すべての情報を伝えるのは絶対に無理で、それどころか現実の視覚的・聴覚的情報のごくわずかしか伝えられないので、私の通訳者は膨大な情報量の中から何を切り取るかという、俳句を即興で作るようなセンスが要求されるということですね。例えばラジオの野球中継で、アナウンサーが球場の膨大な情報の中から限られたものだけを選んで伝え、聞いている人がその場面を生き生きと想像することができる、あれと似たような行為を通訳者にお願いしています。もちろん完璧というものはないし、個人差もあるわけですけれども。5年前の7月に伊福部先生が半ズボンだったという情報は、先生の性格や人となりを一定程度イメージさせるし、何よりも東京をとても暑く感じておられるんだろうなということがよくわかる重要情報だったわけです(笑)。

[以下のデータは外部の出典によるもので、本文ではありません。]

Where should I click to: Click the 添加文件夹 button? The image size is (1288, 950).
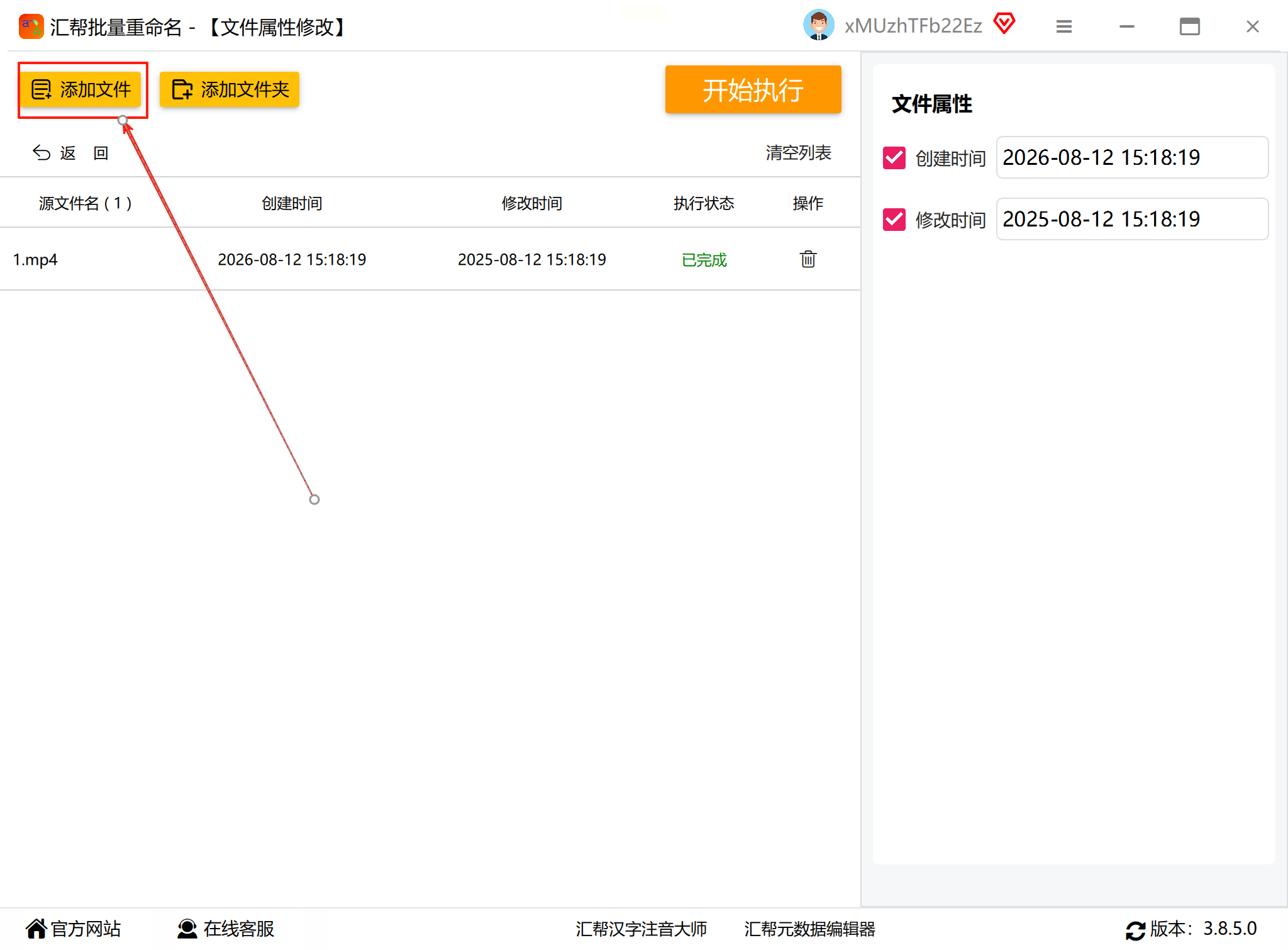pos(230,90)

聞き手ジェスチャーや抑揚などノン・バーバル情報の役割はどのように考えていますか。
私もかつては聞こえていたし、その前には見えていたので、非言語的なジェスチャーといったものが多くの内容を伝えていることは理解できるんですが、今の私には自力でそれをキャッチできません。今は情報が少ないことを逆手にとって先入観を抱かないことを心がけています。また、私には第一印象というものがないので、ゼロから出発してコミュニケーションのやり取りの中から徐々に相手のイメージを肉付けしていくという方法をとっています。
通訳者もある程度、指の強弱やリズム、抑揚で伝えてくれます。私自身は、本を読むのと似た感覚で相手の発言に注意を向けていて、例えば助詞や接続詞の使い方、語尾が「ね」なのか「よ」なのか、そういったことで感じはつかんでいます。とは言っても、そこには限界がありますが。